Winkler Prins

Anthony Winkler Prins (1870)

Gepubliceerd op 20-08-2018

Thun (eigennaam)

betekenis & definitie

Thun of Thun und Hohenstein. Onder dezen naam vermelden wij:

Friedrich, graaf von Thun, een Oostenrijksch staatsman, geboren den 8sten Mei 1818 uit een rijksgrafelijk geslacht, hetwelk in Tyrol en Bohemen uitgestrekte goederen bezit. Hij koos de diplomatieke loopbaan, was bij het Congrès te Frankfort aan de Main (9 Mei 1850) Oostenrijksch gezant en vervolgens president van den Bondsdag, en verwisselde in November 1852 deze betrekking met die van buitengewoon gezant en gevolmagtigd minister aan het Pruissische Hof. Van 1854 tot 1863 was hij Oostenrijksch gezant te Petersburg, en is thans kamerheer en geheimraad te Weenen.

Leo, graaf van Thun, een Oostenrijksch staatsman en een broeder van den voorgaande.
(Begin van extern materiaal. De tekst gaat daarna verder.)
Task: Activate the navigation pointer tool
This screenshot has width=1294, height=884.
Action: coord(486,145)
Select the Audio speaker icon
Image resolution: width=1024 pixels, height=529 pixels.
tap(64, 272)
Hij werd geboren den 7den April 1811, bekleedde vóór de beweging van Maart 1848 de betrekking van secretaris bij de Hofkanselarij en maakte zich bekend door zijne geschriften: „Ueber der gegenwärtigen Stand der böhmischen Literatur (1842)” en „Die Stellung der Slowaken in Ungarn beleuchtet (1843)”. In 1848 was hij eenigen tijd gouverneur van Bohemen, en van 28 Julij 1849 tot Octoberm1860 zag hij zich belast met de portefeuille van Eeredienst en Onderwijs, maakte zich verdienstelijk door hervorming van het schoolwezen, stichtte de Keizerlijke Academie van Wetenschappen, die hem het eerelidmaatschap aanbood, en bevorderde het sluiten van het concordaat. Den 18den April 1861 werd hij lid voor levenslang van het Huis der Heeren, waar hij de belangen der clericalen en feudalen vertegenwoordigt. In dat jaar werd hij voorts benoemd tot afgevaardigde naar den Boheemschen Landdag en voegde zich hier bij de feudale partij, en in 1865-1866 was hij er rapporteur der meerderheid. Hij verzette zich zoowel tegen het vergelijk met Hongarije als tegen de huwelijks- en onderwijswet van 1868.

Guido, graaf von Thun, desgelijks een Oostenrijksch staatsman. Deze, geboren den 19den September 1823, werd in 1859 gevolmagtigde te ’s Gravenhage, in 1863 te Petersburg, in 1865-1866 gezant aan het Keizerlijk Hof te Mexico, in 1866-1867 bij de Hanse-steden, en in 1867-1870 vertegenwoordiger der grondbezitters in den Boheemschen Landdag en in het Huis van Afgevaardigden. Sedert December 1872 is hij lid van het Huis der Heeren.